日蓮宗系の信徒集団である法華会は、大正六年八月に長野市妻科原立寺を事務所に設立された。設立趣意書は、憂国の軍人・学者・実業家等によって東京に設立された「法華会」の流れをくむものと説明し、「日蓮大上人の唱導を讃仰し、各自の信念を涵養するとともにこれを普及する」ことを目的とする、と説いている。毎月一回各会員宅を持ちまわりで集会を開き、講演や講話を聞いている。

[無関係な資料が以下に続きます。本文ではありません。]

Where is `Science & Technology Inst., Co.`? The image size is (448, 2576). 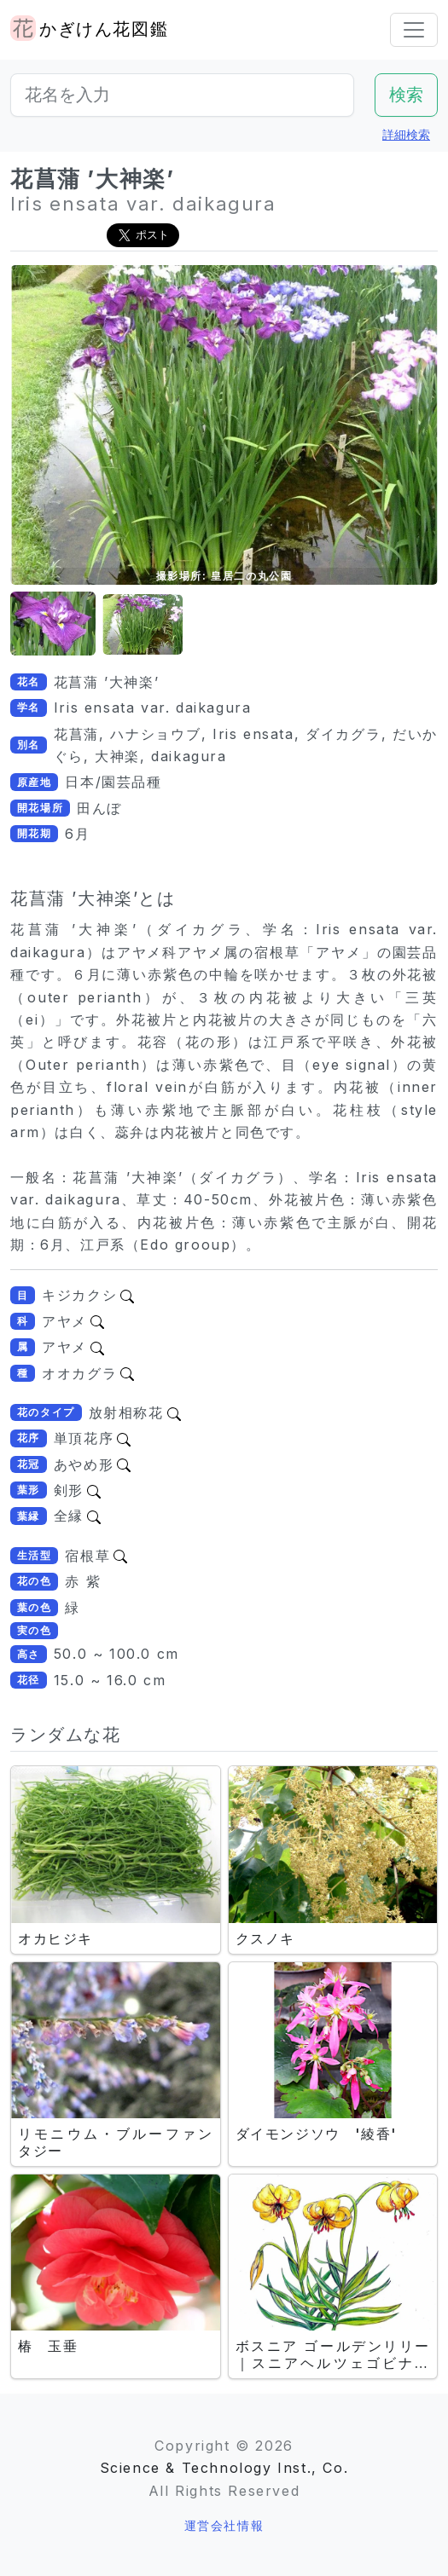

臨済禅が指導的立場の人に信奉されていったなか、長野師範学校の卒業生で出家した禅僧があった。長野中学校を卒業して長野師範学校本科二部にすすんだ戸谷英三は、数校の教諭を経て長野市鍋屋田小学校の教師となった。時は白樺教育のさなかで、刀剣や浮世絵を愛好し、白樺派の教師とよしみを通じたが、戸谷は仏教への関心を深め、京都で小学校教頭となり、信州に帰って北佐久農業学校の教諭から佐渡中学校教諭となり、恩給資格受領の一五日前に退職し、長野市松代町長国寺に入って僧侶となった。
大正期の教師のなかには、仏教・茶道(信濃不言会など)・短歌・キリスト教を学ぶものが多かった。純宗教的な活動でなくても、在家的仏教研究求道者が多かったのである。
善光寺では、明治四十五年(大正元年)にご開帳が開かれた。ついで大正七年と大正十三年に開催された。六年ごとの子・午の年にきちんとおこなわれた。大正七年は第一次世界大戦のさなかで、日本社会は好景気に沸いていた。
いっぽう、教派にこだわらないで伝道する団体も結成された。飯田の仏教幼稚園、須坂の上高井仏教護国団経営の上高井幼稚園がその典型である。長野市では善光寺という大寺院の指導のもとに、超教派の伝道はなかったが、ご開帳を中心に伝統的な仏教伝道が、国際的規模でおこなわれた。ご開帳は善光寺の中心的行事として、長野市の経済活動とも大きな関連をもって実施された。